[Task to complete]: Can you edit the records from the line with "Oggetto* (52, 1470)" up to and including the line with "Rock And Roll Doctor (517, 840)", putting "Cheech and Chong" in place of "Cheech & Chong" and keeping everything else the same? Return only those lines.

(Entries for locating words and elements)
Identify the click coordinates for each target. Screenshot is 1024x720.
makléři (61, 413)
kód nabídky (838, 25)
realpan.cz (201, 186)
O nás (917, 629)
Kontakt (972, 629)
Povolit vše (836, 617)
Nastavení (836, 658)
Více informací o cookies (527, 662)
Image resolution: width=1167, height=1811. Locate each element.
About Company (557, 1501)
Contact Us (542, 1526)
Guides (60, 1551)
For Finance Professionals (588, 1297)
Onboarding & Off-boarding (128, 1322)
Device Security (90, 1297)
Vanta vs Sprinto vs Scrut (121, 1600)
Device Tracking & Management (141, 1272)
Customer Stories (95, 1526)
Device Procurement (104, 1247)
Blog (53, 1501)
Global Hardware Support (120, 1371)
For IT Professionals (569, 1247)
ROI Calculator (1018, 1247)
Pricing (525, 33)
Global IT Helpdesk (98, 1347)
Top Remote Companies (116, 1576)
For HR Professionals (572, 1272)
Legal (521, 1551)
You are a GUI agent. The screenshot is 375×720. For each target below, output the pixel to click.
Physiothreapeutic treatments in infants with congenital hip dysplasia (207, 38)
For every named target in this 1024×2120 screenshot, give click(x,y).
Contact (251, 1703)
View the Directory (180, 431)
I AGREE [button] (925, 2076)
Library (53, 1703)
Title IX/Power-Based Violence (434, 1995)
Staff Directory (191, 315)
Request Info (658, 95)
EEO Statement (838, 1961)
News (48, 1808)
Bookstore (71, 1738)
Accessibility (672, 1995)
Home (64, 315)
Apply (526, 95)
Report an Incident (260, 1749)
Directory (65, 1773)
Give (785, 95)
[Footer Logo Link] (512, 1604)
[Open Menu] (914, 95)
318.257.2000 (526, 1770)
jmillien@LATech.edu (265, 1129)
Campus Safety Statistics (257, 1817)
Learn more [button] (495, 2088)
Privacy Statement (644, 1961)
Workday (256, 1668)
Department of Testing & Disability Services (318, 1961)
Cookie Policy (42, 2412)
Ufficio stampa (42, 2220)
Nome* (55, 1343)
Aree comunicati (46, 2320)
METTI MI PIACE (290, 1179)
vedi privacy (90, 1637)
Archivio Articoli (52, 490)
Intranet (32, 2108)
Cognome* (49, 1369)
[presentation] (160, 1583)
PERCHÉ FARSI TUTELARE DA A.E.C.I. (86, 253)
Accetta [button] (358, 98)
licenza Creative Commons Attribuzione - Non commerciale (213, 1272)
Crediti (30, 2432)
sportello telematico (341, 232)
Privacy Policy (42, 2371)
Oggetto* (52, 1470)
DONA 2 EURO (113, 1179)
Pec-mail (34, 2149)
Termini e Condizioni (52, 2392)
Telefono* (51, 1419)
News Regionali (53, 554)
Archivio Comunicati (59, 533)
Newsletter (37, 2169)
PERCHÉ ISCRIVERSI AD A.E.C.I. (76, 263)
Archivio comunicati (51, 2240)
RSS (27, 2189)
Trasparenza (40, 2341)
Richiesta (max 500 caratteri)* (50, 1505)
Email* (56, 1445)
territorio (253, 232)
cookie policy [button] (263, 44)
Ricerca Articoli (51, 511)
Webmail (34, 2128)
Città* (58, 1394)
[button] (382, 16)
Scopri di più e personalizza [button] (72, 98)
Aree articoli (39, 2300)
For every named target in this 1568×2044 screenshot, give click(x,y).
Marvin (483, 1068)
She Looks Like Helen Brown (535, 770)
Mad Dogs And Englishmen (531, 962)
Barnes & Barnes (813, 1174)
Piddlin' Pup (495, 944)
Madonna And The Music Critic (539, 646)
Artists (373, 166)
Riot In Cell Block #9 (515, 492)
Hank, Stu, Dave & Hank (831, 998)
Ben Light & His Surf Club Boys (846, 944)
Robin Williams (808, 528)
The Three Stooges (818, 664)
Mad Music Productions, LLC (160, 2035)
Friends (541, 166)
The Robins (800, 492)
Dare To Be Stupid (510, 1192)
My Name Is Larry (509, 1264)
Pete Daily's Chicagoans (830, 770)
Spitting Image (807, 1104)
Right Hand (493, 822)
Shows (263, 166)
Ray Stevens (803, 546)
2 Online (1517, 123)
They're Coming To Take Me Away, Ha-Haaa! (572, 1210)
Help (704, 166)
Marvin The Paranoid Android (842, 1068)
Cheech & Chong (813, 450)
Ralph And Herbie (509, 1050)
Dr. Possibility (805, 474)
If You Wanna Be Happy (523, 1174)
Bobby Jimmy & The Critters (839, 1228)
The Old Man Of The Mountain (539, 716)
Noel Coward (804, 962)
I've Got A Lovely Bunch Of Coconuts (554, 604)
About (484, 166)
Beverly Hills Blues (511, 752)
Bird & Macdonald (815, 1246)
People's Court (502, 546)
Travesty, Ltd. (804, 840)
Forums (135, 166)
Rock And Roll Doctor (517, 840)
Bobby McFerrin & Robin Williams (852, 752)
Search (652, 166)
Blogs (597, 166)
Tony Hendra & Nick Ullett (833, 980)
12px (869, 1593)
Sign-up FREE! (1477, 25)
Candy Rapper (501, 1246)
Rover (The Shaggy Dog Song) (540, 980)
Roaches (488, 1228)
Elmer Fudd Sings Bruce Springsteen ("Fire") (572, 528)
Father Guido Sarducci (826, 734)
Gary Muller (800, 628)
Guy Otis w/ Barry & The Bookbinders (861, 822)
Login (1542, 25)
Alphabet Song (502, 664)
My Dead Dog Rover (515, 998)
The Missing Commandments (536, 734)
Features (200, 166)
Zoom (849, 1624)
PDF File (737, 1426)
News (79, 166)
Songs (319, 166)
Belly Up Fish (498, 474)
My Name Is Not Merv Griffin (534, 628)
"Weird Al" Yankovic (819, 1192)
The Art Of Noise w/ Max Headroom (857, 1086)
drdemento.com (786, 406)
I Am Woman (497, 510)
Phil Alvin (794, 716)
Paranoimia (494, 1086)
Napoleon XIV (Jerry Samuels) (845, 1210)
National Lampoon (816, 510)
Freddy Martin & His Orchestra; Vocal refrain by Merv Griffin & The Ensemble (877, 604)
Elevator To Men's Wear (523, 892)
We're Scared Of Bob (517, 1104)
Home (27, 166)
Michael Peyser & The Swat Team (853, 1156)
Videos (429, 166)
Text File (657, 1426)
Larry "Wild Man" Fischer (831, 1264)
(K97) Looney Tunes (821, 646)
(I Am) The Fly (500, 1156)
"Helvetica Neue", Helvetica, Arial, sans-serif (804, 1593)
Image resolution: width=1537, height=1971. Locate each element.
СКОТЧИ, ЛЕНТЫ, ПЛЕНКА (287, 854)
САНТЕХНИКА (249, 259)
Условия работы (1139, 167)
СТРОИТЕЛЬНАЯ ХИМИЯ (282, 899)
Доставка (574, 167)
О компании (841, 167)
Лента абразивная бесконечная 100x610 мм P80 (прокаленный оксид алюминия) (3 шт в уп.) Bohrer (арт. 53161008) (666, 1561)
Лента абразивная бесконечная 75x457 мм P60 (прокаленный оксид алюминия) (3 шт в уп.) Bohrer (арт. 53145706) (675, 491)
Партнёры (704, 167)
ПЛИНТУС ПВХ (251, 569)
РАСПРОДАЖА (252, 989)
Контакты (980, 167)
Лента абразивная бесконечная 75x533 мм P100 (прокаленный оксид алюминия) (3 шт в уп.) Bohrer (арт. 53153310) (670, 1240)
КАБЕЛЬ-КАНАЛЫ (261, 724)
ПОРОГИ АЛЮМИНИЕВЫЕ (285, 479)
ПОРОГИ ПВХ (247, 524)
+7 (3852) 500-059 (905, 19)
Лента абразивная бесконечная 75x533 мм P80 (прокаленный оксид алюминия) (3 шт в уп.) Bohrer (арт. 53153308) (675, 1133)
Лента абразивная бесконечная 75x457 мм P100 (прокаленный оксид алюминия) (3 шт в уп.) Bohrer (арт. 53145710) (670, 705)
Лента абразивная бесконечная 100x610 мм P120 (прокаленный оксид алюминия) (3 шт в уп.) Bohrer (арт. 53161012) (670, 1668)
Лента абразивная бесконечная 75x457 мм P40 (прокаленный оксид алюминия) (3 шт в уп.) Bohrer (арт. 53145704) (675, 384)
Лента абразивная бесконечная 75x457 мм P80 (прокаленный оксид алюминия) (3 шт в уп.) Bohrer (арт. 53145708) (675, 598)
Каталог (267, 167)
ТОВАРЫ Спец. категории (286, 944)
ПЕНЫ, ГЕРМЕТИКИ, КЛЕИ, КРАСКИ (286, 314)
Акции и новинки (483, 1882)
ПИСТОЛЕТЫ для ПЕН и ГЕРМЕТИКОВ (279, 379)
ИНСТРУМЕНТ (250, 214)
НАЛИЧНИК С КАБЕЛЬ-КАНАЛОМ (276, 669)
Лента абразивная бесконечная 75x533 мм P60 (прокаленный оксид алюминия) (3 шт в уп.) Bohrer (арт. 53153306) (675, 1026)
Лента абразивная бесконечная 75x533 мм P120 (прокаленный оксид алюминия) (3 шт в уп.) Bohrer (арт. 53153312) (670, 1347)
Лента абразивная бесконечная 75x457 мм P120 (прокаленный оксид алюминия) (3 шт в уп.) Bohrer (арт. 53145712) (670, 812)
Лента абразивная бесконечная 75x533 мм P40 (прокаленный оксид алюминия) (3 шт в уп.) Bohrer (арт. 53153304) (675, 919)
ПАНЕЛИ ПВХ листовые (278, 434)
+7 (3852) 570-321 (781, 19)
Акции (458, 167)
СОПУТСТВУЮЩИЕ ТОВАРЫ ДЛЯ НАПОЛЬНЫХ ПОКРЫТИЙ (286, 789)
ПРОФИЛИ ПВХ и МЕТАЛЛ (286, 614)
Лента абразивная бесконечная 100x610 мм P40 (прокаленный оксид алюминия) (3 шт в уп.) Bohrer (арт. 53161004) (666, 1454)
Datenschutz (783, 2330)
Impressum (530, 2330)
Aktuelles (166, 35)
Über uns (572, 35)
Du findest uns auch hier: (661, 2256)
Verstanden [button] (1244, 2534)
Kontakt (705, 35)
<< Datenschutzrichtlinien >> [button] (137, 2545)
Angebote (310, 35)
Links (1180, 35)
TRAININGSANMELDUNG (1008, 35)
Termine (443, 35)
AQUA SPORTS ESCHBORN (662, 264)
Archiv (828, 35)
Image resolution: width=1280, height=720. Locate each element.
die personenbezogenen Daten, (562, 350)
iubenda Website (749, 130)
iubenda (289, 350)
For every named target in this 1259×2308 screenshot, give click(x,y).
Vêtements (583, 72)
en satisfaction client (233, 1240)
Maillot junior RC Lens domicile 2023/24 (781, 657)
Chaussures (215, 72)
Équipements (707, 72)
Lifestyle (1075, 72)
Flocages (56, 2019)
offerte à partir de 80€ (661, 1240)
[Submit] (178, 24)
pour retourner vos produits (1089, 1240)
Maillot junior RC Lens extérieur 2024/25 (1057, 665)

[Exercise output]:
Oggetto* (52, 1470)
DONA 2 EURO (113, 1179)
Pec-mail (34, 2149)
Termini e Condizioni (52, 2392)
Telefono* (51, 1419)
News Regionali (53, 554)
Archivio Comunicati (59, 533)
Newsletter (37, 2169)
PERCHÉ ISCRIVERSI AD A.E.C.I. (76, 263)
Archivio comunicati (51, 2240)
RSS (27, 2189)
Trasparenza (40, 2341)
Richiesta (max 500 caratteri)* (50, 1505)
Email* (56, 1445)
territorio (253, 232)
cookie policy [button] (263, 44)
Ricerca Articoli (51, 511)
Webmail (34, 2128)
Città* (58, 1394)
[button] (382, 16)
Scopri di più e personalizza [button] (72, 98)
Aree articoli (39, 2300)
For every named target in this 1568×2044 screenshot, give click(x,y).
Marvin (483, 1068)
She Looks Like Helen Brown (535, 770)
Mad Dogs And Englishmen (531, 962)
Barnes & Barnes (813, 1174)
Piddlin' Pup (495, 944)
Madonna And The Music Critic (539, 646)
Artists (373, 166)
Riot In Cell Block #9 (515, 492)
Hank, Stu, Dave & Hank (831, 998)
Ben Light & His Surf Club Boys (846, 944)
Robin Williams (808, 528)
The Three Stooges (818, 664)
Mad Music Productions, LLC (160, 2035)
Friends (541, 166)
The Robins (800, 492)
Dare To Be Stupid (510, 1192)
My Name Is Larry (509, 1264)
Pete Daily's Chicagoans (830, 770)
Spitting Image (807, 1104)
Right Hand (493, 822)
Shows (263, 166)
Ray Stevens (803, 546)
2 Online (1517, 123)
They're Coming To Take Me Away, Ha-Haaa! (572, 1210)
Help (704, 166)
Marvin The Paranoid Android (842, 1068)
Cheech and Chong (813, 450)
Ralph And Herbie (509, 1050)
Dr. Possibility (805, 474)
If You Wanna Be Happy (523, 1174)
Bobby Jimmy & The Critters (839, 1228)
The Old Man Of The Mountain (539, 716)
Noel Coward (804, 962)
I've Got A Lovely Bunch Of Coconuts (554, 604)
About (484, 166)
Beverly Hills Blues (511, 752)
Bird & Macdonald (815, 1246)
People's Court (502, 546)
Travesty, Ltd. (804, 840)
Forums (135, 166)
Rock And Roll Doctor (517, 840)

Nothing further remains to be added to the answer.